→ **Entries from a collection**
# # #

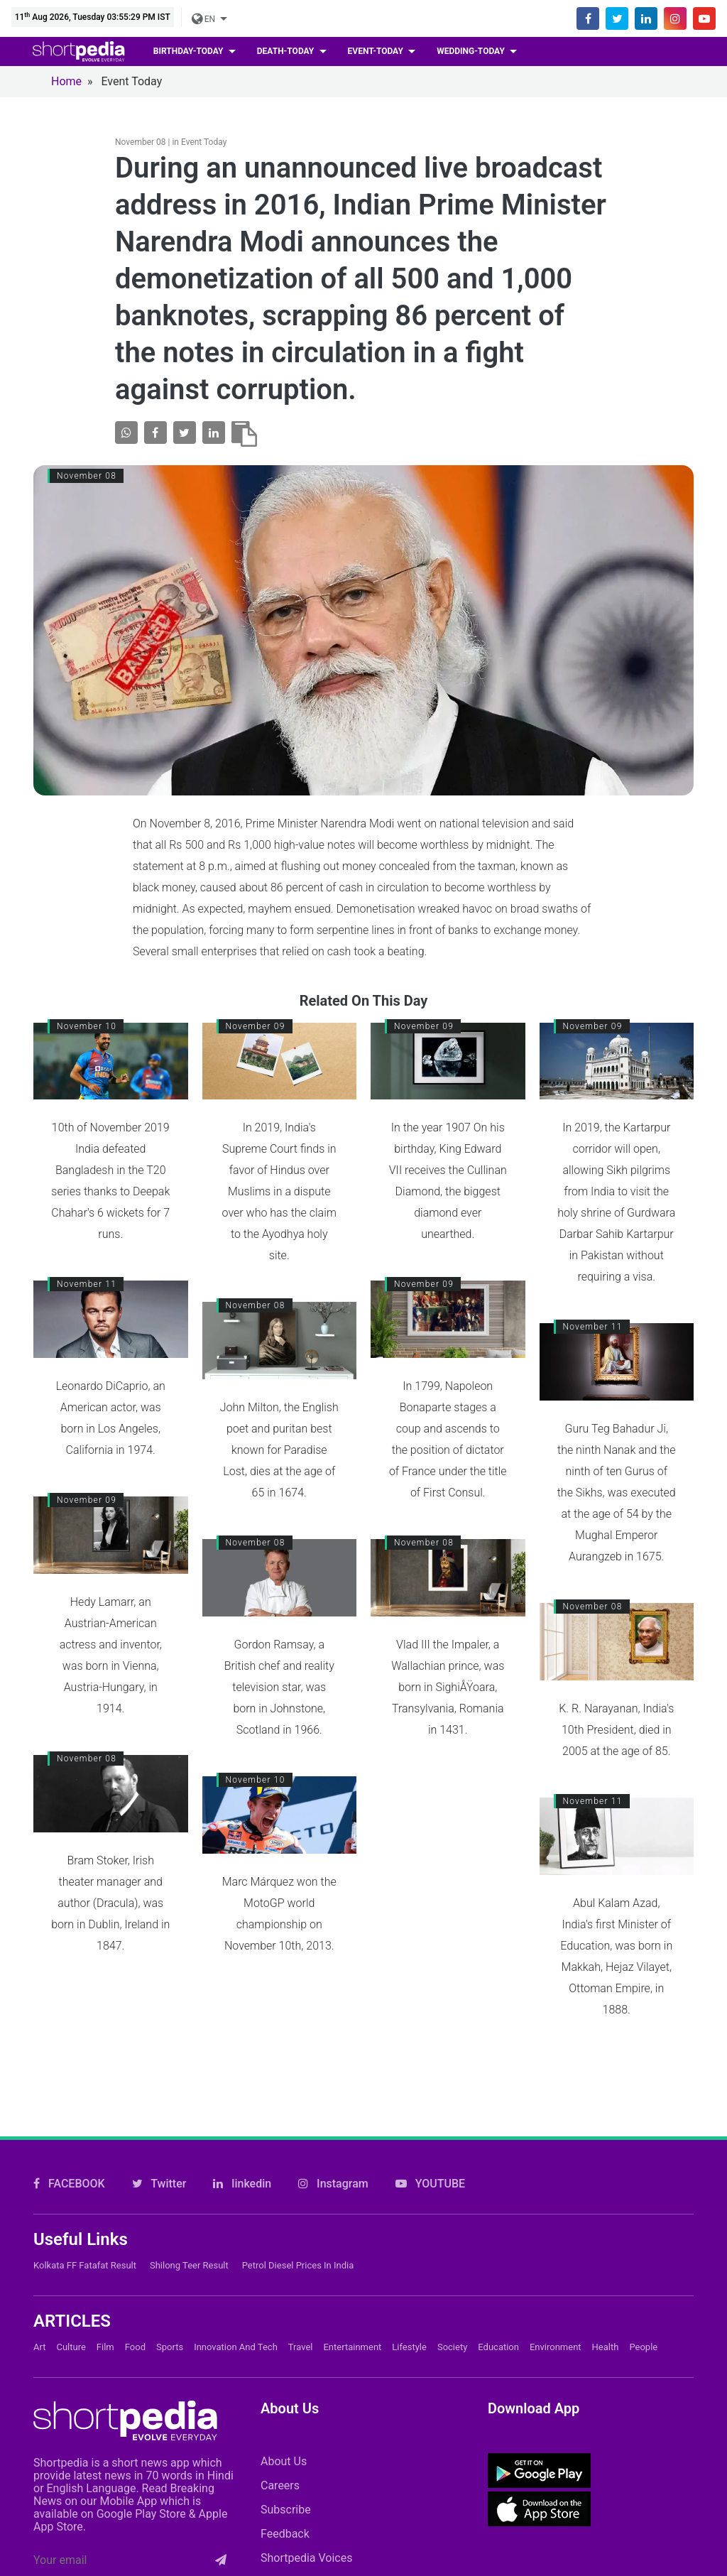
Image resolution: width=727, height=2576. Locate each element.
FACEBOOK (69, 2119)
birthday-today (189, 51)
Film (105, 2283)
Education (498, 2283)
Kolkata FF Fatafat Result (84, 2201)
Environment (555, 2283)
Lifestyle (409, 2283)
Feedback (285, 2470)
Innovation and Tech (236, 2283)
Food (135, 2283)
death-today (286, 51)
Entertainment (352, 2283)
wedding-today (472, 51)
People (643, 2283)
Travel (300, 2283)
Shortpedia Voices (307, 2494)
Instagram (333, 2119)
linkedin (242, 2119)
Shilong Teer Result (189, 2201)
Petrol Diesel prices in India (298, 2201)
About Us (284, 2397)
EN (204, 19)
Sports (169, 2283)
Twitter (159, 2119)
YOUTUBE (430, 2119)
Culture (70, 2283)
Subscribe (286, 2445)
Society (452, 2283)
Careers (280, 2421)
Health (605, 2283)
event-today (376, 51)
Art (39, 2283)
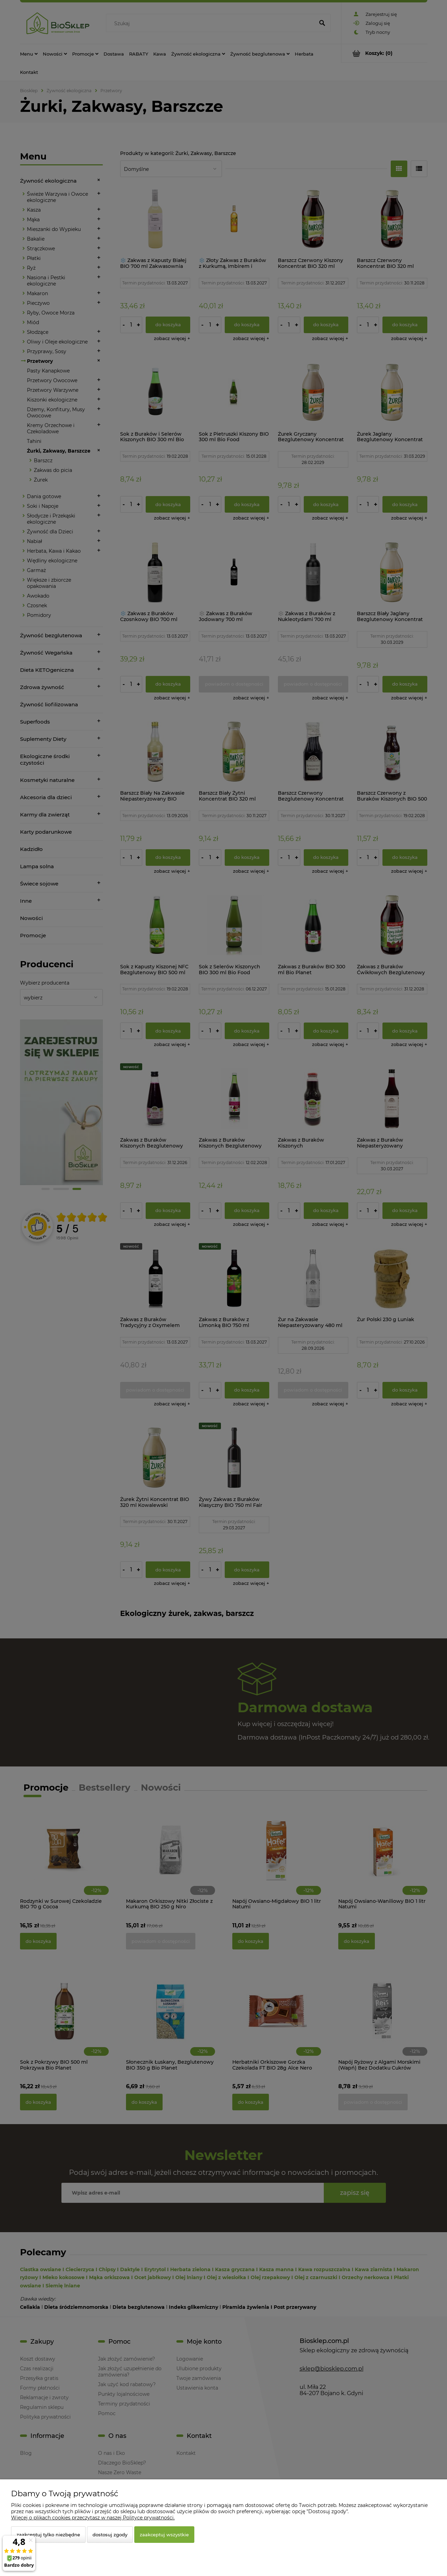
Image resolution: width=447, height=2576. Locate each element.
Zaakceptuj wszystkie (164, 2534)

# # #

→ **What is being asked**
Copy everything from the line containing "Film (105, 2283)" down to the end of the records, keeping both ends, and leave out the pictures.

→ **Response to this task**
Film (105, 2283)
Education (498, 2283)
Kolkata FF Fatafat Result (84, 2201)
Environment (555, 2283)
Lifestyle (409, 2283)
Feedback (285, 2470)
Innovation and Tech (236, 2283)
Food (135, 2283)
death-today (286, 51)
Entertainment (352, 2283)
wedding-today (472, 51)
People (643, 2283)
Travel (300, 2283)
Shortpedia Voices (307, 2494)
Instagram (333, 2119)
linkedin (242, 2119)
Shilong Teer Result (189, 2201)
Petrol Diesel prices in India (298, 2201)
About Us (284, 2397)
EN (204, 19)
Sports (169, 2283)
Twitter (159, 2119)
YOUTUBE (430, 2119)
Culture (70, 2283)
Subscribe (286, 2445)
Society (452, 2283)
Careers (280, 2421)
Health (605, 2283)
event-today (376, 51)
Art (39, 2283)
Image resolution: width=447, height=2576. Locate each element.
Zaakceptuj wszystkie (164, 2534)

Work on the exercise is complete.